Social proof is important when selling SaaS. Buyers typically use social proof indicators at the top of their research process to filter out companies that may be too early stage or risky to trial. This guide outlines how to build social proof for SaaS, including a social proof checklist for B2B SaaS. Building this trust with buyers up front will result in more 'at-bats' for your sales team.
Why is Social Proof important for SaaS companies?
Buyers want to feel at ease when purchasing SaaS. There are subtle clues they look for when first landing on your website and start researching and evaluating whether your SaaS will even make the short list for consideration and deeper exploration. If your SaaS does not check some of these base social proof checkboxes you may have the best product in the world but never get to the stage of the buyer actually evaluating it.

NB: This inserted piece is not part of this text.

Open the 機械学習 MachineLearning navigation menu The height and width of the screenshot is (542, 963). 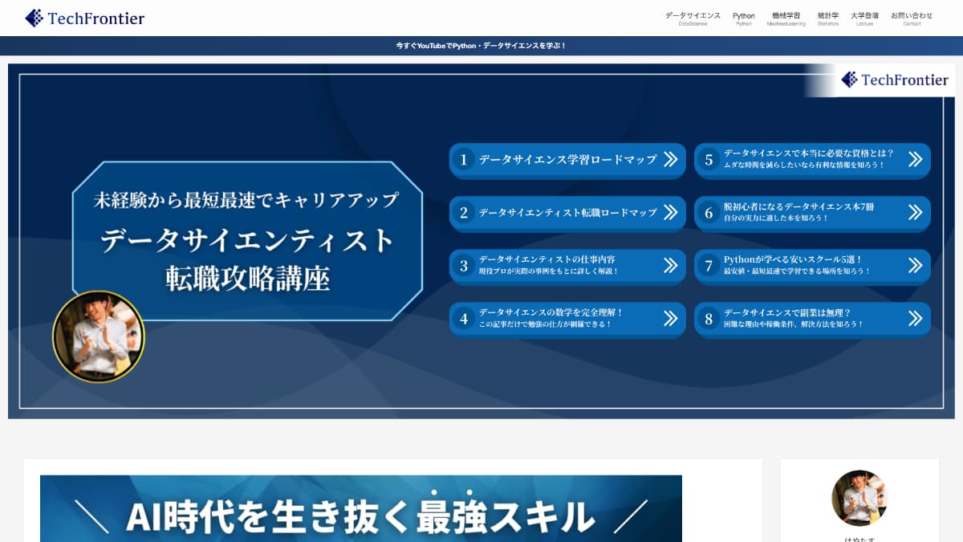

How can you build social proof for SaaS?
There are several ways to build social proof for a SaaS product and company:
- List a physical office for markets you are selling into. For example - if you are a European based SaaS trying to sell into the US market, list a US mailing address and office. This provides a base level of assurance that there is a commitment to the market and sales and support resources in language and in the same time zone. This can be done virtually or through an outsourced sales rep firm. There are companies can help with just the mailing address as well.
- Have an "About Us" page with your executives with information on bios and LinkedIn profiles. Even if you are a one person micro-SaaS, buyers want to know there is a real human on the other end of the computer screen. This helps validate who has built the product, whether they understand the industry and pain points, and will be supporting them if/when support is needed
- Product and Support Documentation - Ideally there is some sort of knowledgebase with a self serve product setup, Q&A, and troubleshooting docs and tutorials.
- Support Process and Process - have a clear chatbot, phone number, or email address/ticketing system for logging support request with an SLA of an expected turnaround time.
- Get listed on Product Directory sites - In particular, the main ones for your specific market (G2 and Capterra are two of the biggest). A list of the top 20 directory and review sites may be helpful. Working with top customers to seed the listings with positive reviews is ideal. Even just getting listed with base company and product details provides value with social proof and will also broaden your distribution and drive traffic back to your site from buyers researching for solutions on third party sites. Don't have time? Use the Software Submission Service where you fill out the form with company and product details once and get listed on up to 20 directories.
- List customer logos, testimonials and case studies - Depending on your size and stage in the market, ideally these will be broken out by industry and geography that you are trying to sell into.
- A baseline social media presence - You don't need 500K followers and posts every hour. However, a baseline, professional presence on Twitter, LinkedIn, and possibly Facebook, Youtube, TikTok, and other channels (depending on your SaaS market and where your audience resides) is another social proof point. It's about controlling the message and engaging with your buyers where they are researching and spending time.
Social proof is not going to guarantee you win a SaaS sales deal, but it can at least ensure that you get a fair chance at consideration and your sales team more 'at bats'. The checklist above should help the rest of your sales and marketing efforts and boost conversion and response rates across the board.